Poucas pessoas sabiam que o presidente Elmo José dos Santos tinha um apelido: Rato do Tamborim. Com 23 anos, liderava o Juventude Samba Show — também conhecido como Os Meninos da Mangueira —, grupo de instrumentistas nascidos e criados no morro. E naquele carnaval de 1979, além de abrir o desfile ao lado de Jamelão, tinha seu nome como coautor do samba-enredo da escola, Avatar. E a selva transformou-se em ouro.

— O samba acabou sendo uma acumulada de três composições: os sambas do Ananias e do Tolito e o meu.

O Juventude Samba Show não havia nascido por ambição. Nasceu por necessidade — a roda de samba da Mangueira estava com muito prejuízo, quase falindo. Osni da Cuica explicava a origem do grupo:

— Todos nós vivemos e sambamos com a Mangueira desde crianças, e resolvemos dar uma força para a escola.

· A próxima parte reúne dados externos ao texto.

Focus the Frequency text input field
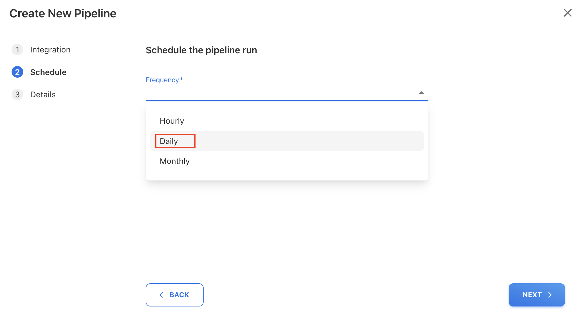pyautogui.click(x=278, y=93)
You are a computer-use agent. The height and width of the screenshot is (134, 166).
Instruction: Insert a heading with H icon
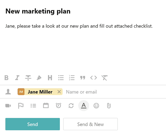tap(50, 78)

Pelo terceiro ano consecutivo, o grupo abria o desfile no carro de som, acompanhando Jamelão. Depois voltavam para se integrar à ala dos passistas. Abriam o desfile e ainda sambavam nele.

Seu Ananias resumia o que os meninos representavam para os mais velhos:

— O pessoal ficava vibrando com a dedicação e a arte destes garotos, todos vindos da bateria-mirim da escola, com samba e ritmo de deixar muita gente arrepiada.

A história desses meninos com a Mangueira não começou nem terminou em 1979.